A hormone imbalance can lead to nausea, constipation, and general stomach upset, and these symptoms are likely to persist for the extent of the imbalance, particularly if compounded with other symptoms like fatigue and vertigo.
How to Address a Hormone Imbalance
You don't have to visit your physician or sign up for hormone therapy to realign your hormones, although such options do exist for the right individuals. The secret to hormone balance lies first in body awareness—recognizing, for example, that there may be something larger and biological behind your persistent symptoms and that the symptoms exist in the first place.
To cultivate this awareness, try some simple meditations or body scans. Sitting quietly with yourself can be one of the most powerful means of identifying symptoms and their locales. Body scans, in particular, can help you isolate individual symptoms and even guess at their origin.

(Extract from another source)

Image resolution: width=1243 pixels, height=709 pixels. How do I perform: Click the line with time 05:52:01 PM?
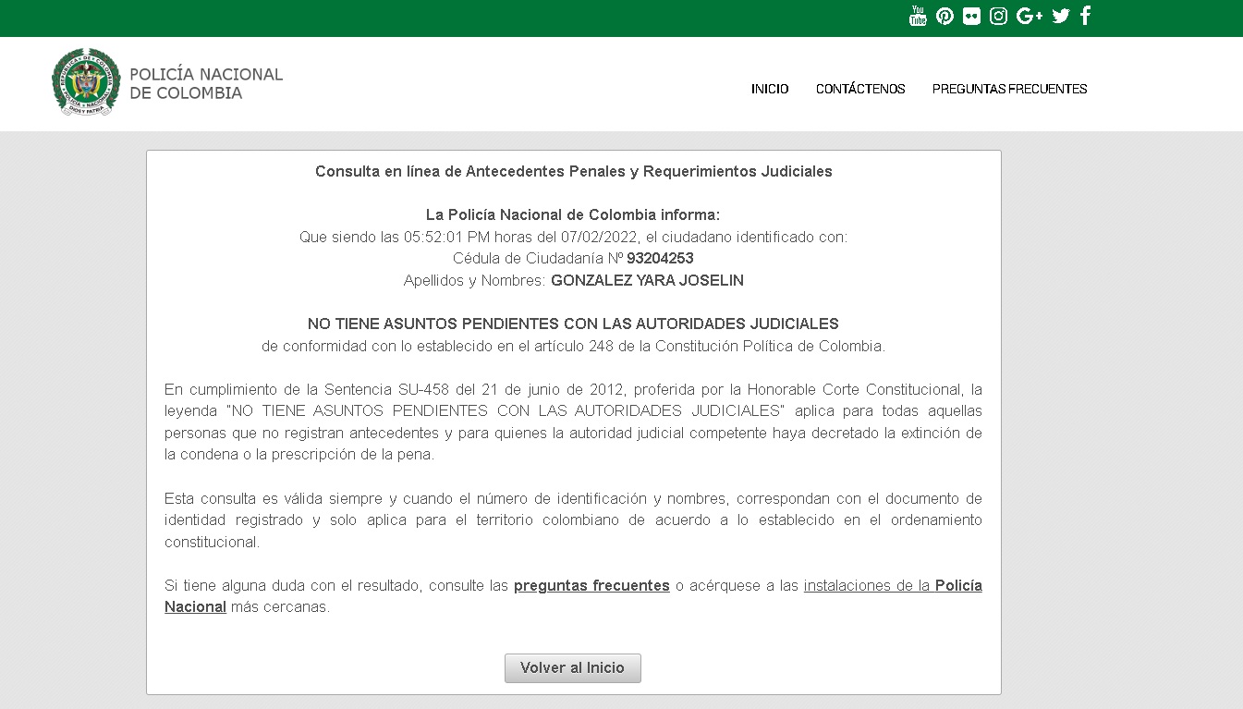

Next, note your diet. Some practitioners suggest that eating a diet high in protein, fat, and fiber and low in inflammatory foods such as sugars and grains can keep hormonal imbalances at bay. For this reason, it may be wise to trade that late-night pizza slice for something designed to counteract adrenal fatigue, such as amino-acid packed meats and fat-dense avocadoes.
If you are currently following a vegan or vegetarian diet, see if you can amp up your protein intake, making use of more beans, leafy greens, and gluten-free grains.
Adaptogenic herbs, those that specifically target stress, can also supplement this type of hormone-healthy diet. Check out ashwagandha or holy basil for natural remedies to anxiety and thyroid dysfunction. Immune-boosting supplements can also offset adrenal fatigue and ensure that your hormone imbalance does not lead to illness, particularly if finals are on the horizon!
Sleep is also medicinal when it comes to hormone imbalances of any kind. Sleep can be a rarity in college, but it is a key factor in the timing and extent of hormone production. In fact, your body regulates the stress hormone cortisol around midnight. If your body is already pumping out high amounts of this hormone, you may not have the chance to effectively manage it if you are climbing under the sheets at 2 A.M.
Proper sleep—at least 7 or 8 hours a night—can also help alleviate common symptoms of stress, including depression, anxiety, and moodiness. When paired with other stress-relieving habits, such as deep breathing, bed-time rituals, and general mindfulness, sleep can get those hormones back on track in no time.
Lastly, exercise is your best friend when it comes to balancing those important chemical messengers in your body. Aim to get outside or visit the gym three times a week for at least twenty minutes of vigorous exercise, which can—over time—aid in your body's ability to regulate cortisol and process healthy fats. Be sure, however, that you are not over exercising.
Too much time spent at the gym can actually topple your hormone levels, stimulating the overproduction of cortisol, that pesky stress hormone.
It's important to note that some hormone imbalances are more severe than others; some are due to allergies, autoimmune disorders, and other serious medical conditions. For this reason, it's wise to consult a practitioner if your strategies for natural balance prove ineffective.
Even if you aren't currently experiencing a hormone imbalance, these tips can be vital in promoting general heart, mind, and spirit health. And ladies, if it's that time of the month, give yourself some extra love in this department!